Dr Dana Van Kooy
Visiting Research Fellow, February 2022 - July 2022
Home Institution: Michigan Technological University
Dana Van Kooy (@DanaVanKooy) is Associate Professor of Transnational Literature, Literary Theory and Culture and Director of the English program in the Humanities department at Michigan Technological University in Houghton, Michigan, United States. She is the author of Shelley’s Radical Stages: Performance and Cultural Memory in the Post-Napoleonic Era (Routledge 2016) and the guest editor for a special issue, Teaching Romantic-Period Drama for Romantic Textualities: Literature and Print Culture, 1780-1840 (September 2018). Her articles have appeared in several edited collections and have been published in Studies in Romanticism, The Keats-Shelley Review, Modern Drama, Theatre Journal, and Literature Compass. She was the recipient of the Fulbright National Library of Scotland Scholar Award for 2019-20. Her research interests include theatre history and performance studies, Romanticism, Atlantic studies, Caribbean studies, and environmental humanities.
Project Title: Atlantic Configurations and the Aesthetics of Disappearance Manuscript
This project is a transnational and interdisciplinary study of the Atlantic world from 1745 to 1845. It examines the construction, proliferation, and circulation of characters and landscapes to describe the Atlantic world, its topography, and its peoples. Scanning the Atlantic from Scotland and Ireland to the Americas and the Caribbean, artists and writers adopted cultural and geographical configurations and deployed aesthetic frameworks, like the picturesque, to depict the Atlantic world and the changing relationships between its peoples in the colonial period. Tracing the aesthetic interplay of these texts and images in terms of different populations and geographical locales, Professor Van Kooy explores and explains how these cultural productions reiterated and countered the aesthetics of disappearance that cheapened and devalued humanity, labour, and land, replacing ecosystems with agrosystems, and displacing emerging democracies with what Achille Mbembe refers to as “necropolitics.”
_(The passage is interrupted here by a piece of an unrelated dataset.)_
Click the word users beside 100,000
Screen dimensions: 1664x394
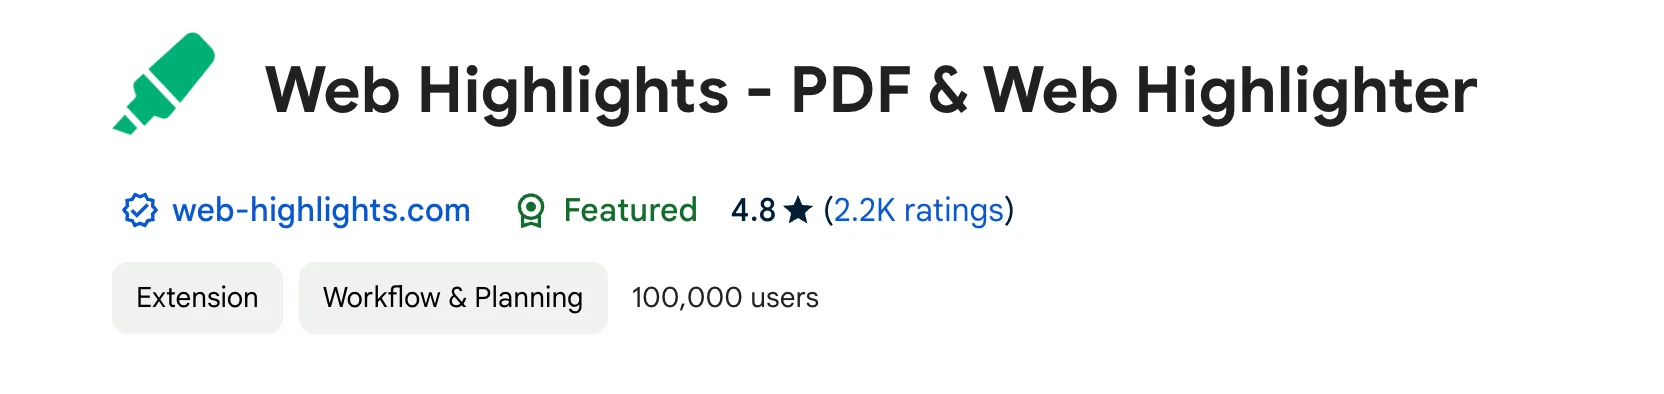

While working in Edinburgh, Professor Van Kooy’s research focus will be James Grainger’s georgic poem, The Sugar Cane (1764) and J.C Cross’s pantomime, Harlequin Highlander; or, Sawney Bean’s Cave (1798). She is specifically interested in how these writers employed georgic poetry and pantomime to create modern fictions of identity, collectivity, and place within the contexts of colonization.